┌─ DATA SHOWN

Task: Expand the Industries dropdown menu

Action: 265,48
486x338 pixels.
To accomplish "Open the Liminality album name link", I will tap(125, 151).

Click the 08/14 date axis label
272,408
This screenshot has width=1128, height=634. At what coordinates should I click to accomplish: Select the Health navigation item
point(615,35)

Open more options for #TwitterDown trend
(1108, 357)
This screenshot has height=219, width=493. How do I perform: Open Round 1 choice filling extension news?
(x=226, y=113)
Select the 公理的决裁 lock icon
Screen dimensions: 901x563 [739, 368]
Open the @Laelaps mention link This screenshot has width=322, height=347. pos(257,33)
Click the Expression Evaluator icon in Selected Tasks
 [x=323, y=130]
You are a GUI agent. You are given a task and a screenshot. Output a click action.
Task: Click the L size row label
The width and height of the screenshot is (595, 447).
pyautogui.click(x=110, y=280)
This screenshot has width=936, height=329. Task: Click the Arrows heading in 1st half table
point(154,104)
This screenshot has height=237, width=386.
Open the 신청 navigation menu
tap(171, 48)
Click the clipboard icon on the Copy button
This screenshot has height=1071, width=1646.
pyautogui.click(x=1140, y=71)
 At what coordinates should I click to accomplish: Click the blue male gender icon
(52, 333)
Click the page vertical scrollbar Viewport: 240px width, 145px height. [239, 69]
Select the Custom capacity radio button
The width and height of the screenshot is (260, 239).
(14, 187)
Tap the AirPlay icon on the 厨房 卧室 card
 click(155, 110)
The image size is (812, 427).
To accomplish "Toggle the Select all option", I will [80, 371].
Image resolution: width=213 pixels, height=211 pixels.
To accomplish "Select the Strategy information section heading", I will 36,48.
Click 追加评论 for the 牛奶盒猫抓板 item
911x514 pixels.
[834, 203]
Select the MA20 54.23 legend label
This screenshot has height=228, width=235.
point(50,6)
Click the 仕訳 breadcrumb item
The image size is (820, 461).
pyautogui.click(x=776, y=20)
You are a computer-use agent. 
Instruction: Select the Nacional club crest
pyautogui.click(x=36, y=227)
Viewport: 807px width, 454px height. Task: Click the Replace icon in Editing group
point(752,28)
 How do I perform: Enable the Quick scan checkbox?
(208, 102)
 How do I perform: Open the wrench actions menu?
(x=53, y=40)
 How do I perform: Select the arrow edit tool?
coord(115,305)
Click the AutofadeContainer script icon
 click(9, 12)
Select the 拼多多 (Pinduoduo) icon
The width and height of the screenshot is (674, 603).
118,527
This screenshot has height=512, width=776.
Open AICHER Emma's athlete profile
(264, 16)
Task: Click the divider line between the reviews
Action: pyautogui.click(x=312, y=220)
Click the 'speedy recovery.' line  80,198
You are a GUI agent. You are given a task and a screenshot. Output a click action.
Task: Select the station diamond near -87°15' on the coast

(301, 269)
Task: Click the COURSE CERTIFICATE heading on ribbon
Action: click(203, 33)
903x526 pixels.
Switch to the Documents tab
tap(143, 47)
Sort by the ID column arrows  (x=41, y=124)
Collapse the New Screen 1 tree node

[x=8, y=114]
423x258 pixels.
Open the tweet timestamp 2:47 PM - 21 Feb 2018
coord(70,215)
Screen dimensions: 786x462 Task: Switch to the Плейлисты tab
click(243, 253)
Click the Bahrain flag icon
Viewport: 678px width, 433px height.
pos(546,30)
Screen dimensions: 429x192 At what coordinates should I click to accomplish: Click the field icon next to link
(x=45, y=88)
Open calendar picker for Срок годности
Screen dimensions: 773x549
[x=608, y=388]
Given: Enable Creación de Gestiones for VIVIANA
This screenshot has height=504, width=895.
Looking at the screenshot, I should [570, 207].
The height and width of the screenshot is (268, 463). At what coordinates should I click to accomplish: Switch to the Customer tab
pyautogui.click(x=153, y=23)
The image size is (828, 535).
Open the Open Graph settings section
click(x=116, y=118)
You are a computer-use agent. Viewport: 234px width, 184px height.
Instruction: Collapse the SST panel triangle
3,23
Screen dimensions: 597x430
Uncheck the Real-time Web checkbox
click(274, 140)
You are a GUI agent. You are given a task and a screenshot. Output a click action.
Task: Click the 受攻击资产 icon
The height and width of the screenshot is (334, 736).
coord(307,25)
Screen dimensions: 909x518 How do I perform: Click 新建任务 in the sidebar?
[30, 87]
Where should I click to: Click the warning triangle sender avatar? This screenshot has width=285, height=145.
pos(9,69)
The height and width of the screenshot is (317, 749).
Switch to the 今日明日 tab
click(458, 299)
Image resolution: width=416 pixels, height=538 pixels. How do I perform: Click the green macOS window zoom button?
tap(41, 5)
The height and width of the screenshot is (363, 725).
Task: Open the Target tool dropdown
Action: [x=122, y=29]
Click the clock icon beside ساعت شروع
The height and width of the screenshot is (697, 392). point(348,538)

└─

• **WHAT YOU NEED TO DO**
Please quote nothing but the lines from the line with "Given: Enable Creación" through the end of the data above, exactly as written, ends included.

• **EXERCISE RESULT**
Given: Enable Creación de Gestiones for VIVIANA
This screenshot has height=504, width=895.
Looking at the screenshot, I should [570, 207].
The height and width of the screenshot is (268, 463). At what coordinates should I click to accomplish: Switch to the Customer tab
pyautogui.click(x=153, y=23)
The image size is (828, 535).
Open the Open Graph settings section
click(x=116, y=118)
You are a computer-use agent. Viewport: 234px width, 184px height.
Instruction: Collapse the SST panel triangle
3,23
Screen dimensions: 597x430
Uncheck the Real-time Web checkbox
click(274, 140)
You are a GUI agent. You are given a task and a screenshot. Output a click action.
Task: Click the 受攻击资产 icon
The height and width of the screenshot is (334, 736).
coord(307,25)
Screen dimensions: 909x518 How do I perform: Click 新建任务 in the sidebar?
[30, 87]
Where should I click to: Click the warning triangle sender avatar? This screenshot has width=285, height=145.
pos(9,69)
The height and width of the screenshot is (317, 749).
Switch to the 今日明日 tab
click(458, 299)
Image resolution: width=416 pixels, height=538 pixels. How do I perform: Click the green macOS window zoom button?
tap(41, 5)
The height and width of the screenshot is (363, 725).
Task: Open the Target tool dropdown
Action: [x=122, y=29]
Click the clock icon beside ساعت شروع
The height and width of the screenshot is (697, 392). point(348,538)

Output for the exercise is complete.